[Start of Attachment]

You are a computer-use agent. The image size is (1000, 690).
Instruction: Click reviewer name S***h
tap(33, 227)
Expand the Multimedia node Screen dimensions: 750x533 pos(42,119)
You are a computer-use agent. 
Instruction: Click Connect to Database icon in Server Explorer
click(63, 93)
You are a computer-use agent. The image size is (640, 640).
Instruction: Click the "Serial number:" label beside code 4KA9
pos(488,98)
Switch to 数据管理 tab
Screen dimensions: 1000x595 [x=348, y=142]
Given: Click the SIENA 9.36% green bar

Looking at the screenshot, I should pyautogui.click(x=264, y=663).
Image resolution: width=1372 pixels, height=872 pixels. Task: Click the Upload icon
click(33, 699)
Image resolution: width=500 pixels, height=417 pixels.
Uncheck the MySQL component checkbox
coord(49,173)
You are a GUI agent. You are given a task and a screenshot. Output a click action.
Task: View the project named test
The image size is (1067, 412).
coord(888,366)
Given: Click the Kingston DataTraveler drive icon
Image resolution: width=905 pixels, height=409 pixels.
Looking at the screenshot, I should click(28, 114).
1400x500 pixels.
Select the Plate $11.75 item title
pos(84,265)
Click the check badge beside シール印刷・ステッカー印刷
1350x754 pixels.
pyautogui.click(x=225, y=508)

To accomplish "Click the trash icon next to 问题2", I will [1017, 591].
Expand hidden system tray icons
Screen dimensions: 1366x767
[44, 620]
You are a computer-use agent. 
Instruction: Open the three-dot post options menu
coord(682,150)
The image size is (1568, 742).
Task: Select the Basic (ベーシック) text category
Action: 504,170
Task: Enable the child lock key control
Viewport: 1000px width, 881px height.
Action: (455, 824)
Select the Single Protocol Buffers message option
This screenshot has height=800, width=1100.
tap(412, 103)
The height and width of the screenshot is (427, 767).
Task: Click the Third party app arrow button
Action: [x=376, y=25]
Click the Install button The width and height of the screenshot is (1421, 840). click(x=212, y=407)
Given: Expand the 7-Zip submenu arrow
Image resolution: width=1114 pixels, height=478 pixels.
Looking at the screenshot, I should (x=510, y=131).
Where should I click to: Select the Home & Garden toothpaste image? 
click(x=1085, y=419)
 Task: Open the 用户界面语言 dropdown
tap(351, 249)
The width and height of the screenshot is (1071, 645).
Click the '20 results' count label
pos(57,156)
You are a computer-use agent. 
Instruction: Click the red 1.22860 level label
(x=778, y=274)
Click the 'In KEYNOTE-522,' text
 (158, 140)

[End of Attachment]

What is expected:
Set each line down exactly, starting with the one that contains "The width and height of the screenshot is (1071, 645)." and ending with the last line of the listing; add nothing else.

Finished task:
The width and height of the screenshot is (1071, 645).
Click the '20 results' count label
pos(57,156)
You are a computer-use agent. 
Instruction: Click the red 1.22860 level label
(x=778, y=274)
Click the 'In KEYNOTE-522,' text
 (158, 140)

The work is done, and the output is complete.